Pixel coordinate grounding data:
# # # # # # #
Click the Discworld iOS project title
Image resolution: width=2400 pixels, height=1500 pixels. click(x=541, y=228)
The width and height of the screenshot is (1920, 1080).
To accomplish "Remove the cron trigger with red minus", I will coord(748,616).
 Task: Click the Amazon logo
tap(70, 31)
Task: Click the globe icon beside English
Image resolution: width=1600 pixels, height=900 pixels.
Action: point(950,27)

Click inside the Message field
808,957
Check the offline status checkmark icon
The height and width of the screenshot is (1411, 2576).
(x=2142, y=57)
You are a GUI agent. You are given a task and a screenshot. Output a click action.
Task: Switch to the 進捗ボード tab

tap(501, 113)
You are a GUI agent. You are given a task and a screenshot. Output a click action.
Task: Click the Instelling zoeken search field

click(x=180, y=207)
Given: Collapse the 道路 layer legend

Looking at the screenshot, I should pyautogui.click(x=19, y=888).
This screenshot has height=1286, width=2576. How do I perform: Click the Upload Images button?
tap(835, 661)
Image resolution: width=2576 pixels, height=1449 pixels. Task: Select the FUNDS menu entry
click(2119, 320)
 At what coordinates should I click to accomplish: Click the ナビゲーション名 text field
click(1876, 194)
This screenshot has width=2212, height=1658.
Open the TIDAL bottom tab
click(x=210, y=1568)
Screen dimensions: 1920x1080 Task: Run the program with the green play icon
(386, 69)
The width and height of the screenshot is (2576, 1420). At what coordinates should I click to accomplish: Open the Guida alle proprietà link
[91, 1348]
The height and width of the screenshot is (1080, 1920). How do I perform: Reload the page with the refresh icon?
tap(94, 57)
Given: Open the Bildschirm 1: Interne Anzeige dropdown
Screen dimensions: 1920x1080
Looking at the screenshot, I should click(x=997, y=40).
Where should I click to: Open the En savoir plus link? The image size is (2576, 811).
# # # # # # #
» **PROMPT**:
Every entry above needs to be written out again exactly.

» **SOLUTION TO THIS TASK**:
Click the Discworld iOS project title
Image resolution: width=2400 pixels, height=1500 pixels. click(x=541, y=228)
The width and height of the screenshot is (1920, 1080).
To accomplish "Remove the cron trigger with red minus", I will coord(748,616).
 Task: Click the Amazon logo
tap(70, 31)
Task: Click the globe icon beside English
Image resolution: width=1600 pixels, height=900 pixels.
Action: point(950,27)

Click inside the Message field
808,957
Check the offline status checkmark icon
The height and width of the screenshot is (1411, 2576).
(x=2142, y=57)
You are a GUI agent. You are given a task and a screenshot. Output a click action.
Task: Switch to the 進捗ボード tab

tap(501, 113)
You are a GUI agent. You are given a task and a screenshot. Output a click action.
Task: Click the Instelling zoeken search field

click(x=180, y=207)
Given: Collapse the 道路 layer legend

Looking at the screenshot, I should pyautogui.click(x=19, y=888).
This screenshot has height=1286, width=2576. How do I perform: Click the Upload Images button?
tap(835, 661)
Image resolution: width=2576 pixels, height=1449 pixels. Task: Select the FUNDS menu entry
click(2119, 320)
 At what coordinates should I click to accomplish: Click the ナビゲーション名 text field
click(1876, 194)
This screenshot has width=2212, height=1658.
Open the TIDAL bottom tab
click(x=210, y=1568)
Screen dimensions: 1920x1080 Task: Run the program with the green play icon
(386, 69)
The width and height of the screenshot is (2576, 1420). At what coordinates should I click to accomplish: Open the Guida alle proprietà link
[91, 1348]
The height and width of the screenshot is (1080, 1920). How do I perform: Reload the page with the refresh icon?
tap(94, 57)
Given: Open the Bildschirm 1: Interne Anzeige dropdown
Screen dimensions: 1920x1080
Looking at the screenshot, I should click(x=997, y=40).
Where should I click to: Open the En savoir plus link? The image size is (2576, 811).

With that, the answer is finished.